Noch eine weitere Instanz muß Chávez in Schach halten: das Militär. Die Generäle hatten zwar nie die Macht eines Augusto Pinochet oder Jorge Videla, doch ohne ihre Duldung kann Chávez nicht regieren. Gegenwärtig muß er sich nicht allzusehr sorgen, weil die Mehrzahl der Bevölkerung hinter ihm steht und ein Putsch nur mit drastischen Repressionen durchzusetzen wäre. Außerdem hat „El Comandante“ vorgesorgt: Gleich zu seinem Amtsantritt veranlaßte er, die Teilnehmer an seinem eigenen Putsch wieder in die Armee zurückzuholen. Die fungieren nun als Rückhalt im Militär.

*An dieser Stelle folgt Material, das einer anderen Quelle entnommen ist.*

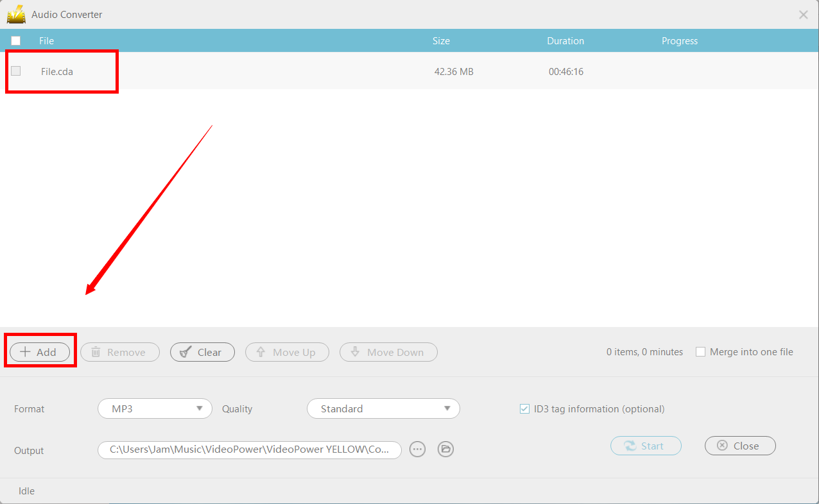Check the File.cda checkbox
Image resolution: width=819 pixels, height=504 pixels.
(x=15, y=71)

Wenn der neue Präsident auch unberechenbar scheint und noch längst nicht geklärt ist, ob seine Regierungsweise nach der Verfassungsgebenden Versammlung diktatorische Züge annimmt: Allein durch die monatelange Diskussion um Grundfragen der Demokratie wie Gewaltenteilung, Partizipation und Meinungsfreiheit ist Bewegung in die lange erstarrte politische Auseinandersetzung Venezuelas gekommen. Sollte sich Chávez allerdings, ausgestattet mit weitreichenden Vollmachten, nach der Verabschiedung einer neuen Verfassung als Tyrann entpuppen, kann es wie 1989 nach der neoliberalen Wende unter Pérez zu schweren Unruhen kommen. Auf eine illegale Landbesetzung, an der laut International Herald Tribune 15000 Familien beteiligt sind, hat der Präsident noch nicht mit Zwangsmaßnahmen reagiert. Er weigerte sich, trotz massiver Forderungen seitens der Wirtschaft und oppositioneller Parteimitglieder nach Intervention, die Guardia Nacional auf die BesetzerInnen zu hetzen. Das immerhin hätte es bei AD und COPEI nicht gegeben.